[WHAT YOU HAVE TO DO] Write out the rows below word for word, starting at the one containing "Open the Chrome three-dot menu" and continuing through the one containing "pos(1005,569)", with both of those included.

[SOURCE DATA]
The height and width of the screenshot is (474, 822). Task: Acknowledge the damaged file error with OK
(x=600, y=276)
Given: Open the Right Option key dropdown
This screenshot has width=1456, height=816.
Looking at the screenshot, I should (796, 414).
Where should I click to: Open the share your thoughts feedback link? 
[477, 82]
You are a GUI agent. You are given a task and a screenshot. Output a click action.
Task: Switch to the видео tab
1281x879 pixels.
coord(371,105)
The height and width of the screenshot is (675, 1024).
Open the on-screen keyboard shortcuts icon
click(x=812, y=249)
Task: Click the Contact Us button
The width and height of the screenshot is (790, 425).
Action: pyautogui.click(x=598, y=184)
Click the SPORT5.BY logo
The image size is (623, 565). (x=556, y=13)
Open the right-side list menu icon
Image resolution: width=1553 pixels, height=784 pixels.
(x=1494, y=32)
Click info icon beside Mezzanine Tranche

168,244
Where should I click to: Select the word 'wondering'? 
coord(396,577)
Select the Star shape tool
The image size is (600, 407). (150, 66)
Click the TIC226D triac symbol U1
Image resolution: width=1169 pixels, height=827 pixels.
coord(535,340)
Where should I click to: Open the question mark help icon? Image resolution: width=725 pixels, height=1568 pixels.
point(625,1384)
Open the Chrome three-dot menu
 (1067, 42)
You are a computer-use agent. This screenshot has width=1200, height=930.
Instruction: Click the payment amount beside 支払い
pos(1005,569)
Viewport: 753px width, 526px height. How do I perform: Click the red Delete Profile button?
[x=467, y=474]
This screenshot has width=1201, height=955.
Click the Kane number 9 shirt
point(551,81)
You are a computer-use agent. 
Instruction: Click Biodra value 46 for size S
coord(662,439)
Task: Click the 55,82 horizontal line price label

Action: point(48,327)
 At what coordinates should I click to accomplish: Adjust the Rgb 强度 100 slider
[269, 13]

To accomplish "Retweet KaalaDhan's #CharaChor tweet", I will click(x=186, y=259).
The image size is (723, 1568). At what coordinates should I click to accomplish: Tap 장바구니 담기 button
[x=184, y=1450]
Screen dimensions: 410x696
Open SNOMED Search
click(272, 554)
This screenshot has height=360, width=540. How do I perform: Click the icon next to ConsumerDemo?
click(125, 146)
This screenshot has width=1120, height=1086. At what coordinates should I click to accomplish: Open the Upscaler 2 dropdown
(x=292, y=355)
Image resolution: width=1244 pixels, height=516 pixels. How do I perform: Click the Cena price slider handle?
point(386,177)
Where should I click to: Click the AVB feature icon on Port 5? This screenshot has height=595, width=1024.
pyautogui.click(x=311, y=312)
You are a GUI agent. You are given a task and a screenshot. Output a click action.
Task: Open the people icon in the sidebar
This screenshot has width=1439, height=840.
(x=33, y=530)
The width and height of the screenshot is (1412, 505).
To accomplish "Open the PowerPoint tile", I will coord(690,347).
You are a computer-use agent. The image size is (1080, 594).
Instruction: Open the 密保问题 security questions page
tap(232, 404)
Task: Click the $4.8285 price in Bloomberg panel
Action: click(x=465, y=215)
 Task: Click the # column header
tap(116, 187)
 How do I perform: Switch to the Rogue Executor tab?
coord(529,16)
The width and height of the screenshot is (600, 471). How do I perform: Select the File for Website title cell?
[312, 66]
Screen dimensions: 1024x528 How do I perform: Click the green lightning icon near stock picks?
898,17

[RESULT OF THE EXERCISE]
Open the Chrome three-dot menu
 (1067, 42)
You are a computer-use agent. This screenshot has width=1200, height=930.
Instruction: Click the payment amount beside 支払い
pos(1005,569)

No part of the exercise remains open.